EXERCISE PROMPT => After finding "Task: Open lease link B2012-00056-4" in the material below, output its line and every line after it through the last, exactly, but not the pictures.

SOURCE INFORMATION =>
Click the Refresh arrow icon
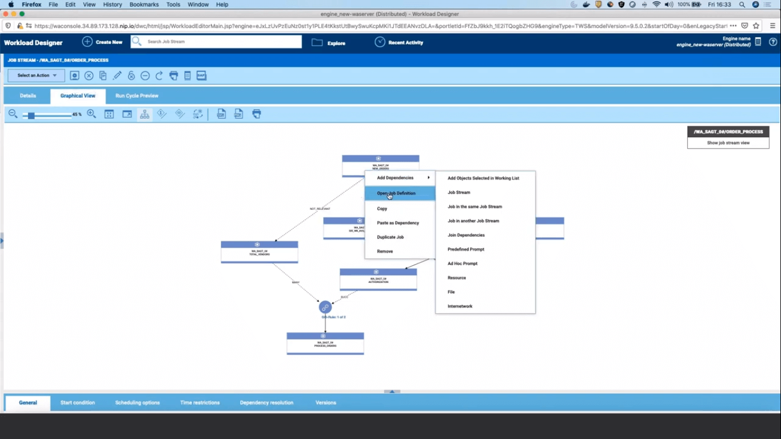This screenshot has height=439, width=781. (x=160, y=75)

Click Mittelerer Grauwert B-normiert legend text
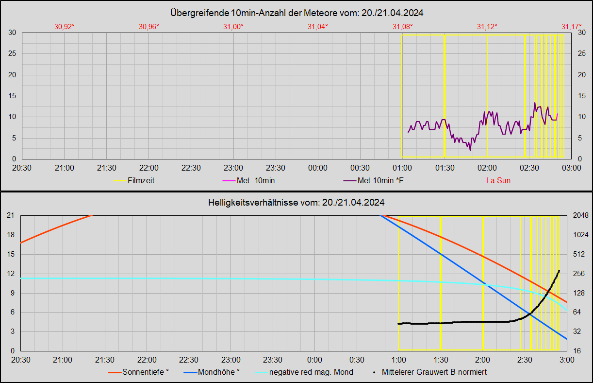[434, 372]
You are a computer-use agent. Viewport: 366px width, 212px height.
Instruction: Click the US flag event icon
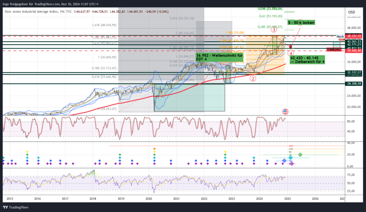285,112
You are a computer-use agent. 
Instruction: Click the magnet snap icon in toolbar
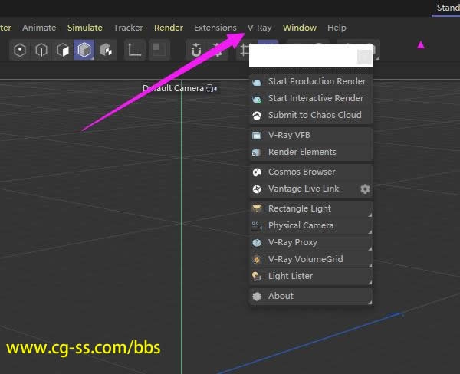[196, 51]
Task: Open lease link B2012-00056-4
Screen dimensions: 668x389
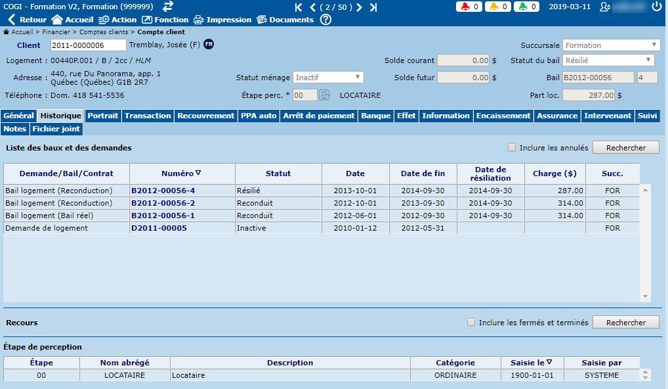Action: click(163, 191)
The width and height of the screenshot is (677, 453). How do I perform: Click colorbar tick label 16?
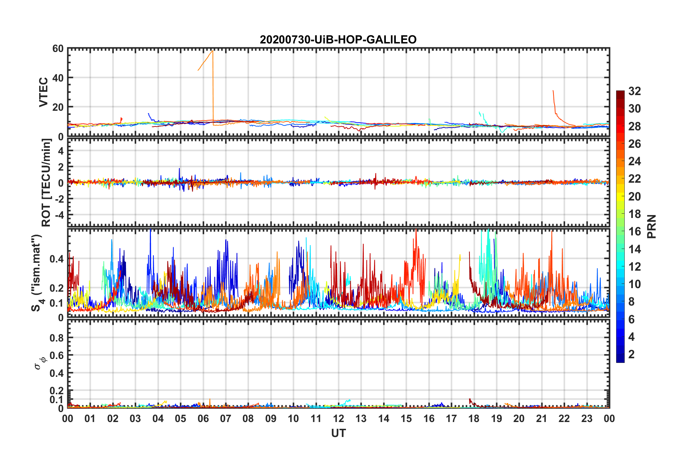click(x=634, y=232)
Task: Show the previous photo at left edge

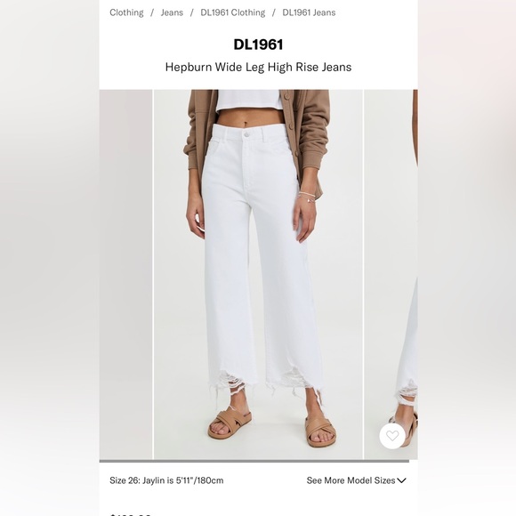Action: [x=125, y=274]
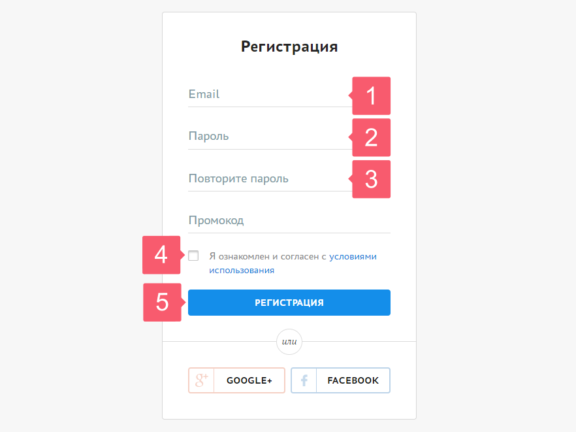Click the red number 4 callout marker
The width and height of the screenshot is (576, 432).
(163, 255)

TASK OUTPUT =>
Task: Open lease link B2012-00056-4
Screen dimensions: 668x389
Action: click(163, 191)
The width and height of the screenshot is (677, 453). How do I perform: Click colorbar tick label 16?
click(x=634, y=232)
Task: Show the previous photo at left edge

Action: [x=125, y=274]
Click the red number 4 callout marker
The width and height of the screenshot is (576, 432).
(163, 255)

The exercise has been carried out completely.